Reformados vão ver IRS corrigido até ao final do ano

Lei que vai corrigir IRS cobrado a reformados que receberam com atraso as pensões vai entrar em vigor no final de setembro. Novas declarações de rendimentos serão submetidas até final do ano.

Muitos reformados foram penalizados em sede de IRS por causa dos atrasos na atribuição das pensões, mas agora vão ver essa situação corrigida. Depois de aprovada no Parlamento, a lei que permitirá a estes pensionistas serem reembolsados do montante pago em excesso vai entrar em vigor no final de setembro, tendo os beneficiários de esperar, depois, até 60 dias para que a Autoridade Tributária lhes comunique que podem corrigir e submeter as novas declarações de rendimentos.

A lei foi publicada esta segunda-feira, 24 de agosto, em Diário da República, entrando em vigor “30 dias após a sua publicação”, ou seja, a 24 de setembro. A partir desse dia, começa a contar o prazo para que as Finanças entrem em contacto com os pensionistas a quem foram cobrados valores indevidos.

“No prazo de 60 dias após a publicação da presente lei, a Autoridade Tributária e Aduaneira, após articulação com o Instituto da Segurança Social, I. P., comunica por escrito a todos os pensionistas que tenham recebido pensões em atraso antes de outubro de 2019, a possibilidade de retificação das declarações de rendimentos referentes a anos anteriores”, lê-se na lei publicada em Diário da República.
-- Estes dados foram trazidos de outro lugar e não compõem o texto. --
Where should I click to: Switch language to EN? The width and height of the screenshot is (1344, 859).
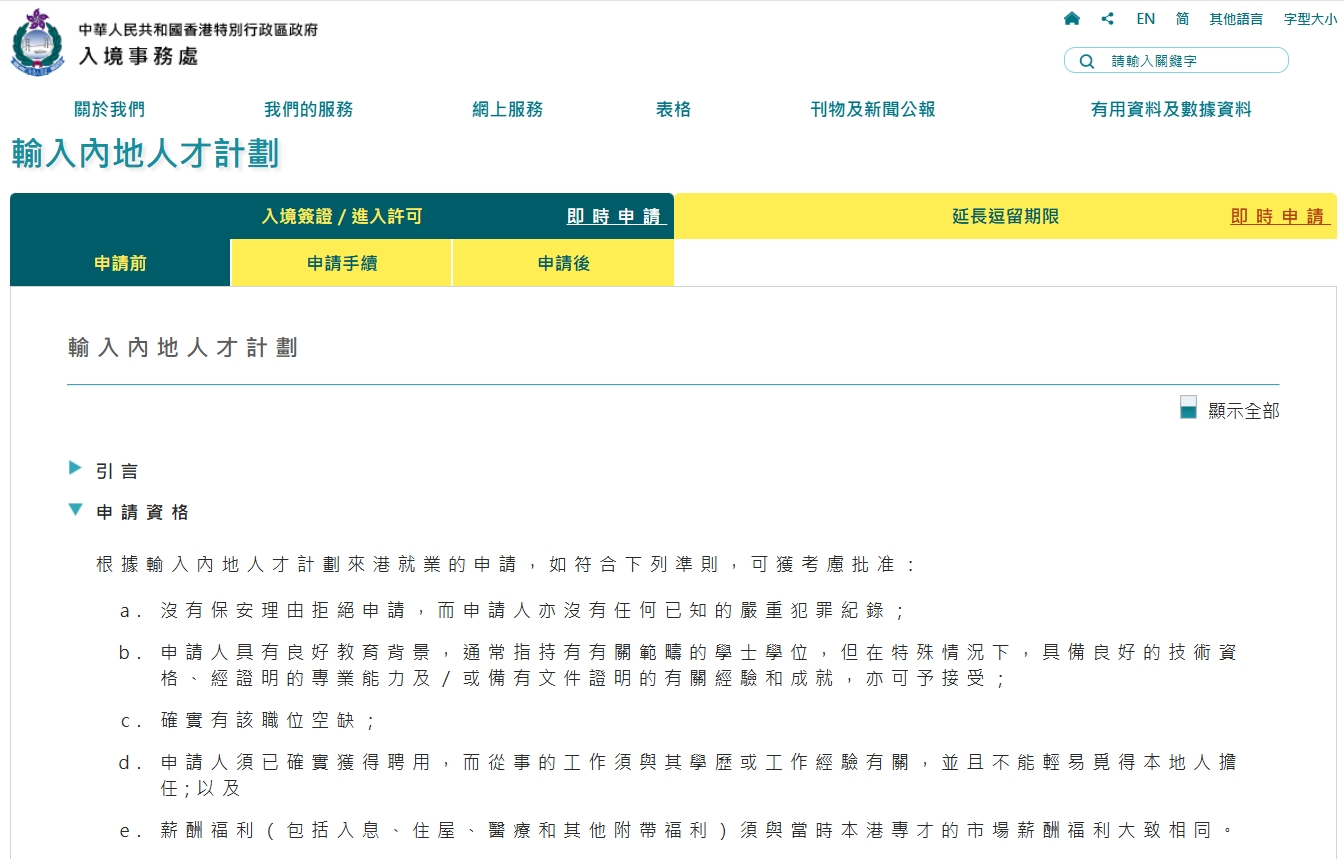pos(1145,18)
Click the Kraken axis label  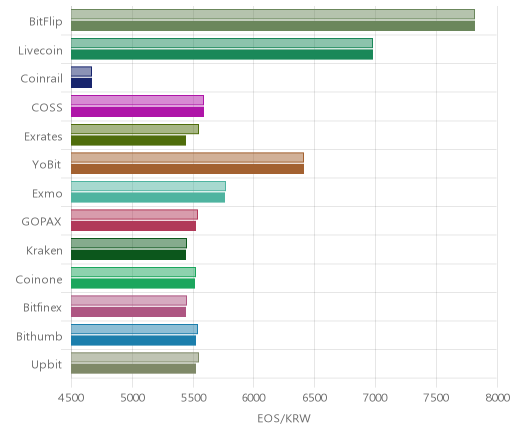(44, 250)
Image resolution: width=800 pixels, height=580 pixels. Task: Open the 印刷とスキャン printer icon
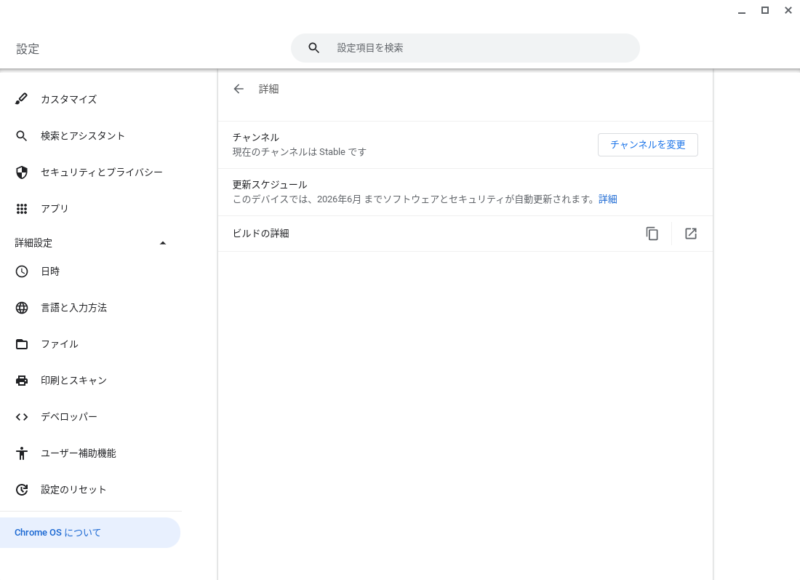tap(21, 381)
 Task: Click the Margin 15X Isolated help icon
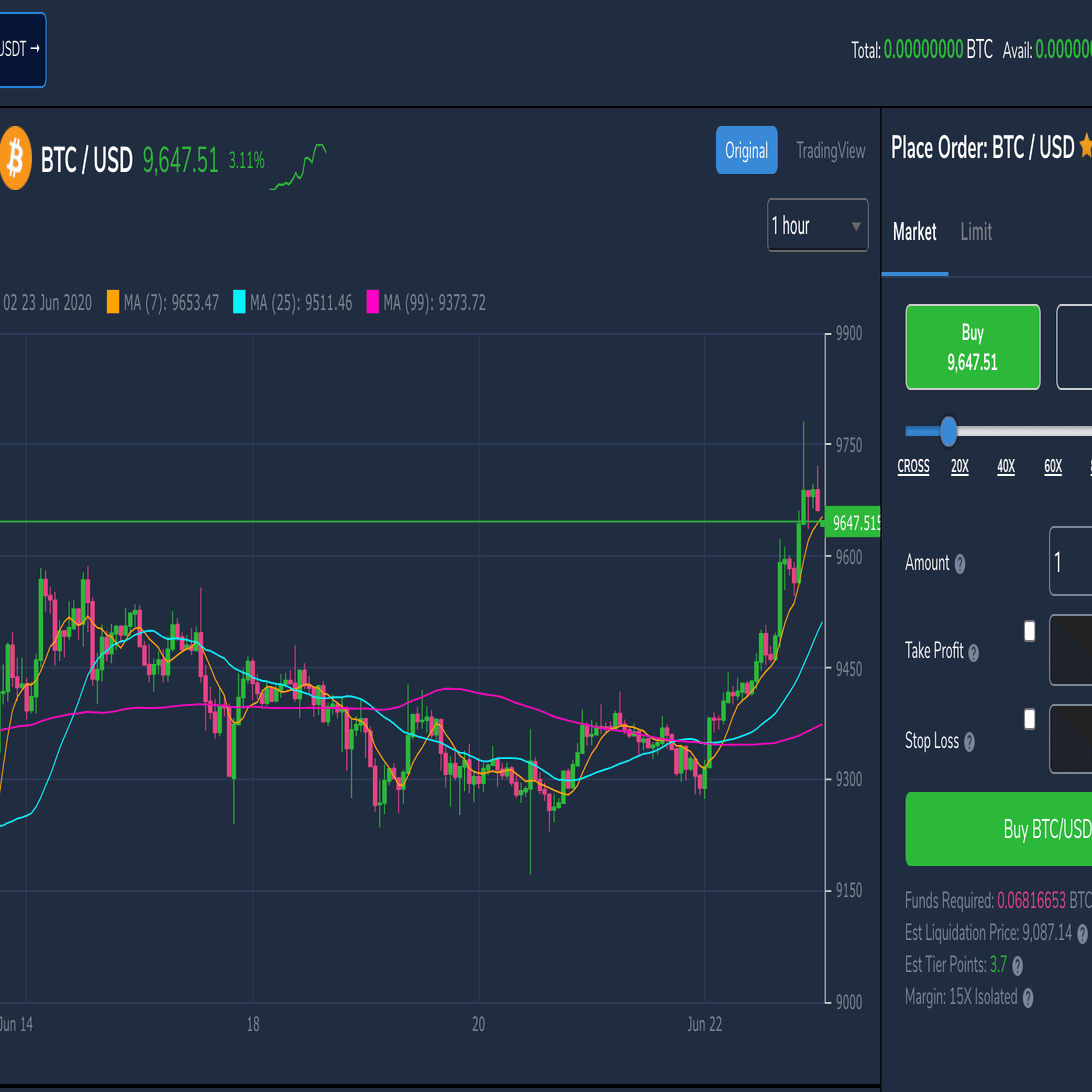(x=1028, y=998)
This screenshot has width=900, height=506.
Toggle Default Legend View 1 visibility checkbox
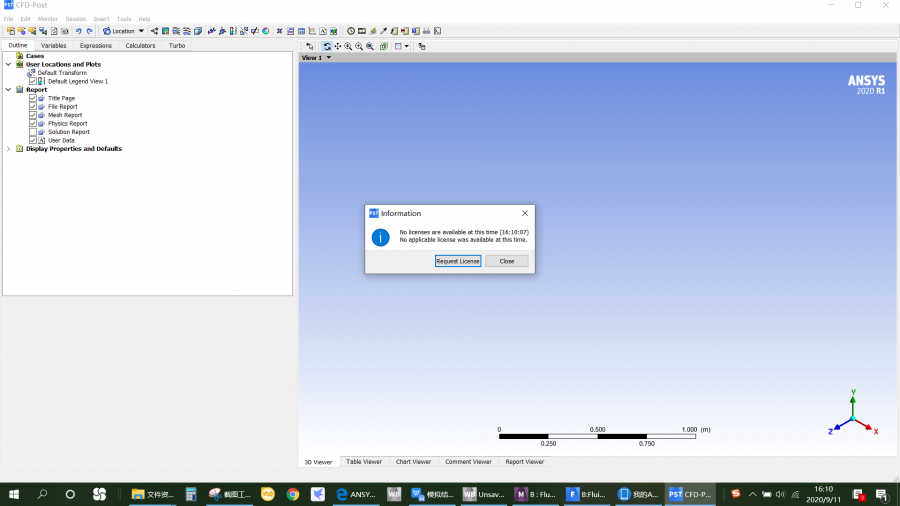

Estes pensionistas dispõem, depois, “do prazo de 30 dias” para “a entrega da declaração de substituição referente ao ano do pagamento dos rendimentos ou colocação à disposição para o exercício da opção pelo regime alternativo de tributação dos rendimentos de anos anteriores”.

Esta lei, aprovada no final de julho no Parlamento, vem resolver um problema que tem afetado milhares de reformados que esperam vários meses pelas suas reformas. Na altura em que a recebem, o valor acumulado acaba, muitas vezes, por fazer subir a taxa de imposto que lhes é aplicada, levando à aplicação de uma taxa de IRS superior à real.

Chegou a ser a ser aprovada uma lei que pretendia corrigir a situação, mas, como não referia expressamente ser retroativa, só se aplicava a casos posteriores à sua entrada em vigor. Com esta lei, está explícito que se aplica “retroativamente a rendimentos de pensões referentes a anos anteriores, até um limite de quatro anos”, lê-se em Diário da República.

Depois de comunicada a possibilidade de corrigirem as declarações, e feita a correção por parte do pensionista, haverá depois lugar ao reembolso dos valores cobrados indevidamente, resolvendo definitivamente o problema destes contribuintes.